One couldn't ask for a more dramatic example of the inequity in parkland dedication assessments than the CWS project and its two adjoining tracts. The parkland obligation applied to one side, 222 E. Riverside, because the tract happened to be subdivided. Yet no parkland was due on the adjoining property, 300 E. Riverside, because it previously had received a subdivision waiver. Part of the same project, the latter tract is site-planned for another 252 units – bringing the project total to 838 units. If a parkland assessment had been due equitably on both properties, the developer would have been legally obligated to dedicate parkland worth $3,896,348 – more than eight times the assessment made. This would have funded a far more generous swath of Town Lake parkland than the puny 25 feet already agreed to by the developer. In general, said Strong, PARD always wants more parkland green space to buffer the hike-and-bike trail from urban development – such as the 17-story condo towers that CWS plans to build.

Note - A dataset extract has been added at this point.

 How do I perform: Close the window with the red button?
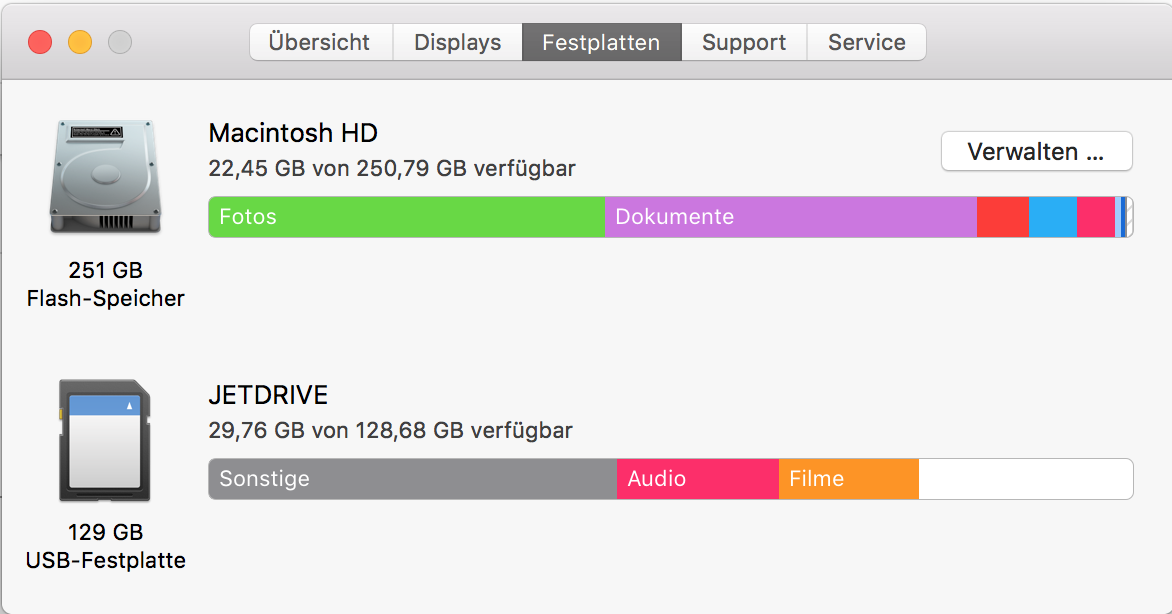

For a few other residential towers requiring dedicated parkland, because they were on subdivided land, the city has assessed a lower in-lieu fee, said Strong, since the acreage formula assumes lower suburban land values. If the parkland dedication requirement is updated, and made to apply to all residential developments, it is likely to include a lower flat-fee option for urban high-rises.

In negotiating, Suttle has represented that his client will not donate the land or build the trail extension (but will instead leave in place some of the existing 1970s apartments, very close to the water) if it doesn't get the variances needed to encroach on the Waterfront Overlay. Previously, Suttle has said CWS was willing to incorporate a Parks police substation or office into the project or perhaps include an educational Parks exhibit on the ground floor.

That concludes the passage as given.